Unfortunately, some bidders may take an approach of under-bidding a project to secure contract award with the intention of realizing profits through a combination of inflated costs for change orders and cutting costs of construction. One of the first targets for cost cutting is often compliance with safety or health rules. Unless the contract scope of work establishes the contractors specific safety obligations rather than simply stating a broad, ambiguous and difficult to enforce requirement to "comply with all applicable safety regulations," or the definition of "responsible" does not include an acceptable safety record, the public agency may be hamstrung by their own legislative language.
Unsafe contractors by virtue of their disregard for safety are more likely to have jobsite accidents or fatalities and cause costly project delays. There has been one report of a bond-funded $51 million California municipal construction project that was delayed for nearly 12 months due to contractor safety related problems. Also, the hiring of contractors that cause personal or property damage may form the basis for a cause of action if the public entity failed to exercise due diligence in performing contractor background investigations.
One approach to evaluating contractors than may withstand inherent weaknesses of existing procurement rules is to ask for disclosure of OSHA violation history during a three or five year prior period prior to anticipated contract award. Independent verification of contractor supplied data may reveal material misrepresentation that can in turn be used to justify debarment.
A second approach is to amend existing or adopt new procurement rules that establish minimally acceptable contractor safety performance histories. Currently, Connecticut and Maine are the only two states that have laws specifically addressing this area. New Jersey has similar rules under consideration in both the Assembly and Senate.
Title 31 Chapter 557 Part III of Connecticut General Statutes Annotated prohibits the award of any state contract for three years to companies that have been cited by OSHA for three or more uncorrected willful or serious violations or any criminal convictions related to an employee injury or death. It also prescribes remedies for submitting false information including penalties up to five thousand dollars and debarment for five years. Title 26 Chapter 19 of Maine Revised Statutes Annotated debars contractors for two years if they have been cited for any serious, repeat or willful violation that has become a final order.

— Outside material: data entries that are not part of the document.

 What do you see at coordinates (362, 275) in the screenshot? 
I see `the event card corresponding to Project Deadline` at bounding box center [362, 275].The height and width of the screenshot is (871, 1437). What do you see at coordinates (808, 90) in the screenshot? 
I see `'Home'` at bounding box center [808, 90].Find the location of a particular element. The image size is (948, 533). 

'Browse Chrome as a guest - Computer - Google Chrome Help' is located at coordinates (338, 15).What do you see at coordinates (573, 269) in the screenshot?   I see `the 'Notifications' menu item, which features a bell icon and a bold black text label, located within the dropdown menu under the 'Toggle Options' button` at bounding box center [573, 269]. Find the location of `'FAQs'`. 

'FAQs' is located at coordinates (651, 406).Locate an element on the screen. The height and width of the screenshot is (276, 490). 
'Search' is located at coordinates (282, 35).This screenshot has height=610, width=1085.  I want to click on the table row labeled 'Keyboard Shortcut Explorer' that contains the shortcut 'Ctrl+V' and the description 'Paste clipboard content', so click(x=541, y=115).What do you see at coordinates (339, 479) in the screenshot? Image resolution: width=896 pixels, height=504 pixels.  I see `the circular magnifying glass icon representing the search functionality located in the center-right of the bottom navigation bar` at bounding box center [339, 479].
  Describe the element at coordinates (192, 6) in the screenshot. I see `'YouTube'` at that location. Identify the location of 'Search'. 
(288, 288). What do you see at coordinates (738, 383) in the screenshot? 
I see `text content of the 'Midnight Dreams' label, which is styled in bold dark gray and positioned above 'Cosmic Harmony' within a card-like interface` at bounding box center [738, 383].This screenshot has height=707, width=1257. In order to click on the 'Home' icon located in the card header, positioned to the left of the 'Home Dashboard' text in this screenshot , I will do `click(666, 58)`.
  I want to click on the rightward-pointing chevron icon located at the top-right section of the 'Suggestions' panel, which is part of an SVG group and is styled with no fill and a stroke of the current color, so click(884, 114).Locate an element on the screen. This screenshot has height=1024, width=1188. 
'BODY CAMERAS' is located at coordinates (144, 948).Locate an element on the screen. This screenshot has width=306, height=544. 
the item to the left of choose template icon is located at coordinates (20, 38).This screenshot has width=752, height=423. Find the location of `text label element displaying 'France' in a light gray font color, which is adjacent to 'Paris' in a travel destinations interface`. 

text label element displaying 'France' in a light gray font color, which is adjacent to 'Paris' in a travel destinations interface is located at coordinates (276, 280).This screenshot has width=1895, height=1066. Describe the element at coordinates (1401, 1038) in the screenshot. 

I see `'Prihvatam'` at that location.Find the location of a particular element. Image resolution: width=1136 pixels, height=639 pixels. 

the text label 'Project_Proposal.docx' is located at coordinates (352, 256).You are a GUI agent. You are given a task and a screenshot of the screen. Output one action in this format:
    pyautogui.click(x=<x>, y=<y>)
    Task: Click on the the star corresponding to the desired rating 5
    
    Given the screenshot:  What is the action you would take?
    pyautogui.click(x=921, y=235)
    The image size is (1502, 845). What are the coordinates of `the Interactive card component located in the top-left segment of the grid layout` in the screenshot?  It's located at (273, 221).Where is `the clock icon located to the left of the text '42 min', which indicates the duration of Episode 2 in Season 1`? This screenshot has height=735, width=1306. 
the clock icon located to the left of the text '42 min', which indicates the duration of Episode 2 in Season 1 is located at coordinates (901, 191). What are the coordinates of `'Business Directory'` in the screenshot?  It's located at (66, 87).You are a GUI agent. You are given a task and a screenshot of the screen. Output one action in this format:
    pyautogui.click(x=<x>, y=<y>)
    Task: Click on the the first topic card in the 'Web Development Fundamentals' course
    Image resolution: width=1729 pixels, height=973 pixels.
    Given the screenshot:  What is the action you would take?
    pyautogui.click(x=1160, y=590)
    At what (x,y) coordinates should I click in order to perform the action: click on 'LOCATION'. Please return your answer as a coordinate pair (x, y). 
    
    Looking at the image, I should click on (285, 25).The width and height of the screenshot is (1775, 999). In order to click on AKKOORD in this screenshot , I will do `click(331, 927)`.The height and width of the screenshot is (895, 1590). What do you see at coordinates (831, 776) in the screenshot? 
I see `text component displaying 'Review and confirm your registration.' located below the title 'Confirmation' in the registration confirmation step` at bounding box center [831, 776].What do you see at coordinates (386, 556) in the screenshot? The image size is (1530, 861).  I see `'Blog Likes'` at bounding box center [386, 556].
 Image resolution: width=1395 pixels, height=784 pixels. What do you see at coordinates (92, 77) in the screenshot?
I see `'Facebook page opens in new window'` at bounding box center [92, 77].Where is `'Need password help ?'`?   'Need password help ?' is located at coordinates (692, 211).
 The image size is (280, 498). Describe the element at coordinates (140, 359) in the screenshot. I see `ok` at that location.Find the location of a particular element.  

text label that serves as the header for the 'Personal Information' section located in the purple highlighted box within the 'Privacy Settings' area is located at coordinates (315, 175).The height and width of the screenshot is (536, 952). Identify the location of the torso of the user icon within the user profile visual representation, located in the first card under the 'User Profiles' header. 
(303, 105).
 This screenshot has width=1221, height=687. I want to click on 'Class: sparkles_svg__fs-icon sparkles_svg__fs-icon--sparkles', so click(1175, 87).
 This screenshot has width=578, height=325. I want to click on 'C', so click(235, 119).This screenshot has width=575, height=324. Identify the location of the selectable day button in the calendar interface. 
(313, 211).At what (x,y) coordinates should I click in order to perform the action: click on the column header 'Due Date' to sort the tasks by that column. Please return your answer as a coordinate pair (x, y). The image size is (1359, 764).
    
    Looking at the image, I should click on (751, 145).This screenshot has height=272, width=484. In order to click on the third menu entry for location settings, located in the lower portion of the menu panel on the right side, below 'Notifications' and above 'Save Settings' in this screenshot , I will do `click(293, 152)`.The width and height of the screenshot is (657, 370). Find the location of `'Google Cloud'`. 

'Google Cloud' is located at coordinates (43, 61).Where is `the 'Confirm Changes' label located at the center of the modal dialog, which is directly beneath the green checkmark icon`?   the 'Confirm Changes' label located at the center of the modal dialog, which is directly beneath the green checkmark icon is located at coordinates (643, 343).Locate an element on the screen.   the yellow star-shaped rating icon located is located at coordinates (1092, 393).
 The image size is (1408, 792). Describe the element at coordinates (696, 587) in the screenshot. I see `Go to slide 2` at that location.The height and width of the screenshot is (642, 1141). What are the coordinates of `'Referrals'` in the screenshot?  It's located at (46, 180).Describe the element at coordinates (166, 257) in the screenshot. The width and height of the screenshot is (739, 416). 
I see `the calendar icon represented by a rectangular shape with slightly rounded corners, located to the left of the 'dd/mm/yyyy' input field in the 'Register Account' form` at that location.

The proposed New Jersey legislation applies only to state construction contracts and debars for five years any company with willful or repeat violations or who has been assessed with any failure-to-abate penalties. A novel approach by the proposed New Jersey law is its prescribed incentive allowance of 10 percent above the low bid given to any bidder that has an exemplary safety program defined as approval by OSHA under their Voluntary Protection Program.